11.3 The learned departmental representative, on the other hand, relied upon the, orders of the lower authorities.
11.4 We have carefully considered the rival submissions. Since this is used purely as guest house, irrespective of the user by the auditors, this claim is clearly disallowable under Section 37(5) of the Act.
12.1 The first ground taken by the revenue is regarding the payment of consultancy fees to M/s Nonsuch Tea Estate. This ground is raised by the revenue for all the assessment years. Consequent on the purchase of the estate by the assessee company from M/s Nonsuch Tea Estate, the latter was appointed as the assessee's technical consultants for a period of 10 years paying quarterly remuneration of Rs. 90,000. The income-tax Officer who made the assessment after going through the relevant details allowed an amount of Rs. 3,60,000 paid as consultancy fees as a revenue expenditure. The successor Income-tax Officer who re-heard and allowed the claim in the 1st year has however, changed his mind in the second year and felt that Nonsuch Tea Estate did not render any worthwhile service to the assessee company for earning that much consultancy fee. Besides, the successor I.T.O. who found that the appointment of M/s Nonsuch Tea Estate as a consultant on a quarterly payment of Rs. 90,000 was a part and parcel of the arrangement for purchase of the estate considered that such payment was nothing but a payment towards purchase price camouflaged as a technical fee. He was, therefore, of the view that no part of the consultancy fees should have been allowed as a revenue expenditure. The assessee has vehemently objected to the suggestion. The assessee's case is that the purchase consideration of Rs. 1,45,00,000 was itself quite high and the consultancy fee for rendering services by way of periodic inspection of the estates and recommendations for improving the quality of the plantation had nothing to do with the purchase price. It was also contended that M/s Nonsuch Tea Estate was paying tax on the entire amount as revenue receipt and had it been a part of purchase consideration the entire receipt would have been a capital receipt which would not have attracted capital gains-tax also.
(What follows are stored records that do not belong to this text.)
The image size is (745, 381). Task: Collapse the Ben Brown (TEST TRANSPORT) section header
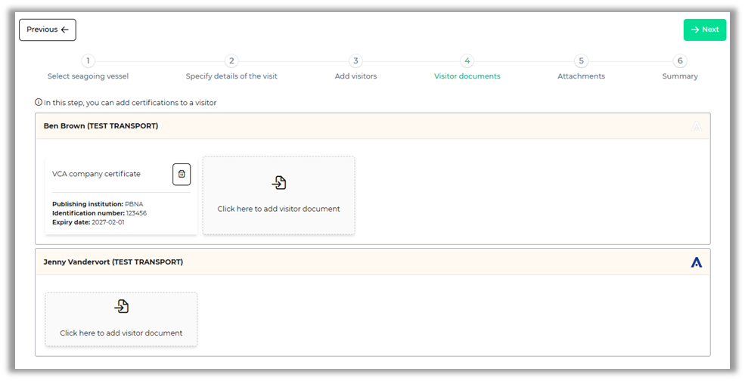click(x=101, y=126)
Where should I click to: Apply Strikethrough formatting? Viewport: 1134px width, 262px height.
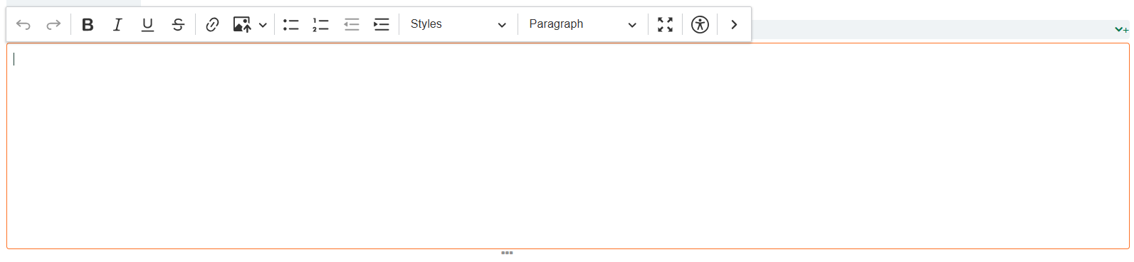[178, 25]
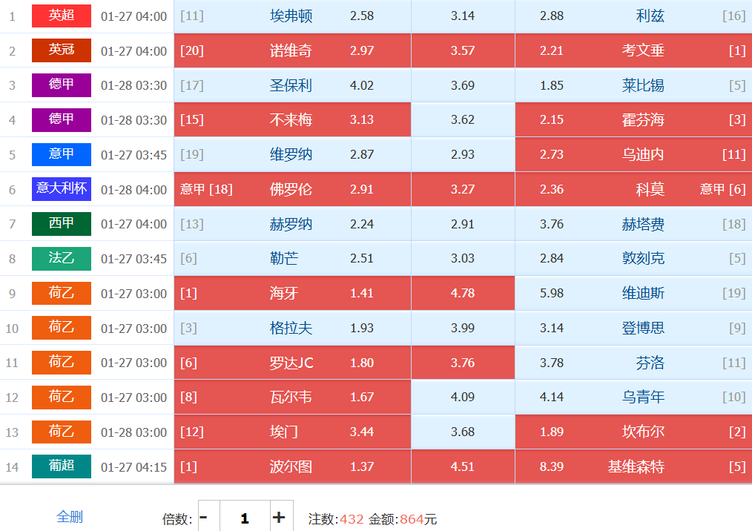Select draw odds 3.62 in 不来梅 match
This screenshot has width=752, height=531.
point(462,120)
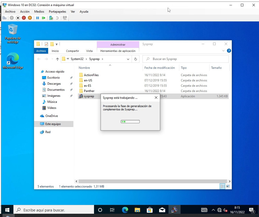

Yet another objection raised by the assessee is that the amount had been allowed as a deduction by the I.T.O. after full appreciation of the facts on proper directions by the Inspecting Assistant Commissioner Under Section 144B. After hearing the learned counsel for the assessee the CIT(A) confirmed the order of the I.T.O. and rejected the request for enhancement made by the successor I.T.O. As against this order of the CIT(A) the revenue is in appeal before us.
12.2 The learned departmental representative contended before us that there is no mention by the assessee of the nature of service rendered by M/s Nonsuch Tea Estate. He contended that the services rendered by M/s Nonsuch Tea Estate are routine and non-technical and could be offered by any other person who has at least a year experience in the tea producing factory. He, therefore, contended that the consultancy fees paid to M/s Nonsuch Tea Estate is nothing but sale consideration.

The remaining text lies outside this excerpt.